La situation est simple : Reims ne doit pas gagner à Sète et Lille doit forcément faire mieux que Reims. A égalité de points, le LOSC sera champion grâce à son goal average.
Le voyage se fait en deux étapes : les joueurs partent le mercredi, à 4 jours du match. Un arrêt est effectué à Valence, où un match amical contre une sélection Drôme-Ardèche est disputé le jeudi. Le LOSC s’impose 7-0. Puis, le LOSC reprend la route le vendredi et atteint Nice à 48h du coup d’envoi.
Le dimanche à 15h, le coup d’envoi est donné. 6ème au classement, Nice est un adversaire coriace. Les Aiglons l’ont prouvé en Coupe, ayant poussé le LOSC en prolongations lors des quarts de finale (2-1 le 20 mars 1949). Le LOSC ne trouve pas la faille et rentre au vestiaire sur le score de 0-0. Et à Sète ? Le match n’a toujours pas commencé. Sur la commune héraultaise, le bel azur se met en rage et les pompiers arrivent en renfort pour évacuer l’eau du Stade Bisset.

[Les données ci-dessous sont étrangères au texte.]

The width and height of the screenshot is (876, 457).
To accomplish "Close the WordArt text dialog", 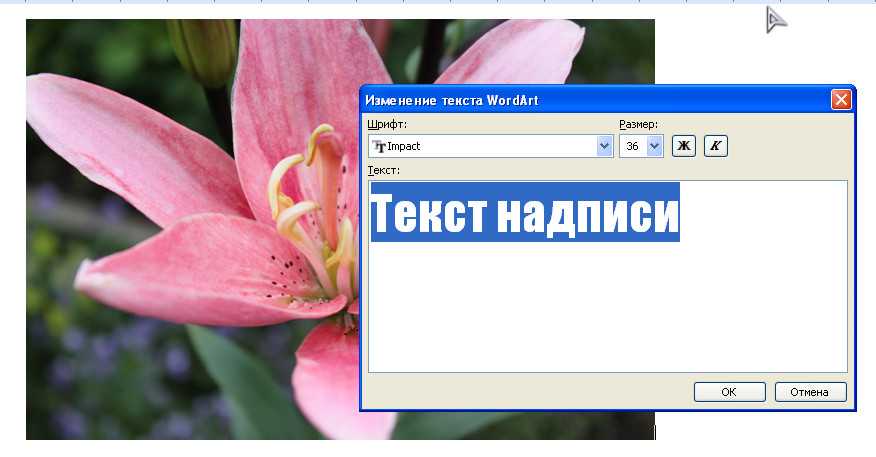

Le match commence enfin alors que plus loin sur la côte méditerranéenne, Niçois et Lillois refont leur apparition. Et à la 57’, Lille trouve enfin le chemin des filets grâce à Marius Walter ! Virtuellement champion, le LOSC ne l’est plus quand Alphonse Rolland égalise à la 76’. Les Dogues poussent et à la 86’, Baratte est à la réception d’un centre de Walter pour le but de la victoire ! Le LOSC a fait le travail malgré une excellente équipe niçoise. Le gardien niçois, Favre, a semble-t-il bien aidé les Lillois sur les deux buts. Mais où en est-on à Sète ? La mi-temps a été sifflée. Sète mène 1-0, grâce à un but inscrit après 22 secondes de jeu. Reims doit donc marquer deux fois s’il souhaite être champion. Mais les conditions de jeu sont déplorables et s’apparentent à du flotteball.

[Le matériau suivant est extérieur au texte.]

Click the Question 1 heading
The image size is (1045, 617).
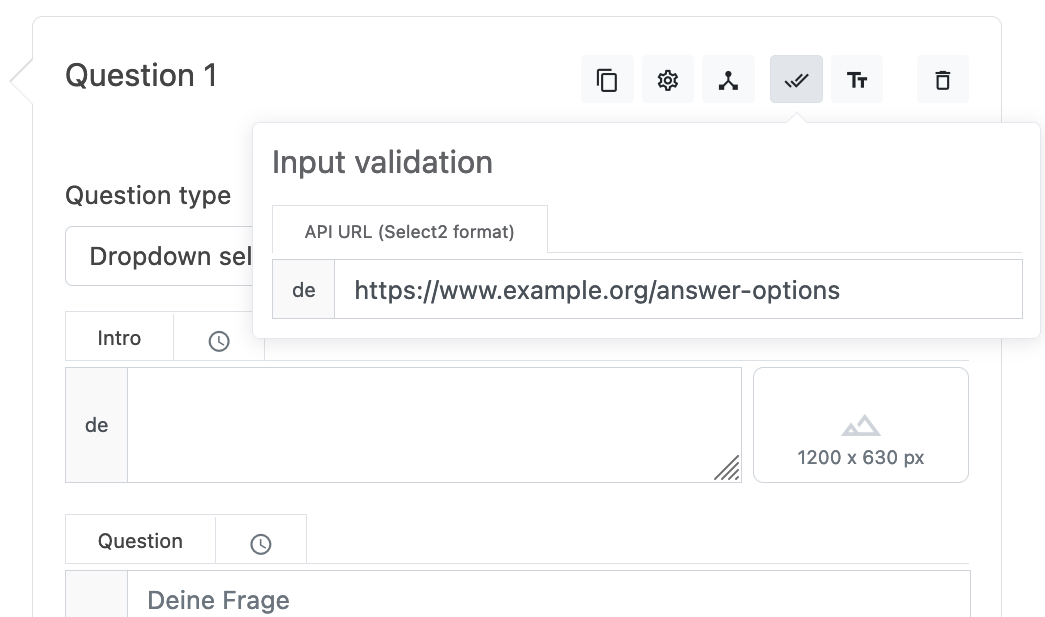[x=141, y=76]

A la reprise, l’arbitre constate que la pluie a repris. Vingt minutes plus tard, alors que Sète mène 2-1, il juge le terrain impraticable et arrête le match. Le match sera rejoué.
Alors que les Lillois sont fêtés à leur retour de Nice le 31 mai (les supporters organisent un vin d’honneur au siège du club et invitent les joueurs), rendez-vous est pris au mercredi 1er juin. Sous un grand soleil, Sète et Nice repartent à 0-0. En l’état, Lille est alors toujours champion. Mais Reims dispose d’une nouvelle arme : l’international Flamion, absent trois jours plus tôt pour cause de blessure, est de retour parmi les titulaires. Il ne faut que 3mn aux Champenois pour ouvrir le score. Les locaux égalisent à la Sètième minute, mais Petitfils inscrit le 2e but rémois avant la mi-temps. Malgré une cage rémoise (oh hisse) acculée, les Sétois, privés en 2e mi-temps de leur meilleur élément offensif sorti sur blessure, ne prennent plus le Stade à défaut. Reims est champion de France pour la première fois de son histoire.
À Lille, cette nouvelle place de dauphin est accueillie avec déception. Si le championnat n’était pas un objectif affiché en début de saison, il était la dernière occasion de remporter un trophée. En effet, trois semaines plus tôt, le LOSC s’était incliné contre le Racing Paris (5-2) lors de sa cinquième finale de Coupe de France consécutive.
Pour terminer la saison sur une note plus positive, le LOSC organise un match amical contre les nouveaux champions de France. Devant le sélectionneur de l’équipe de France, les Lillois s’imposent 5-3. Mais cette consolation n’efface pas totalement la déception. Le LOSC vient de vivre une saison record : meilleure attaque (102 buts) et meilleure défense (40 buts), il possède aussi dans son effectif le meilleur buteur de la saison (Baratte, 26 buts) et place deux autres avants dans le top 10 de ce classement : Strappe est 6e (20 buts) et Walter 9e (17 buts). Mais au terme de cette saison 1948-1949, aucun trophée ne rejoint la vitrine du club.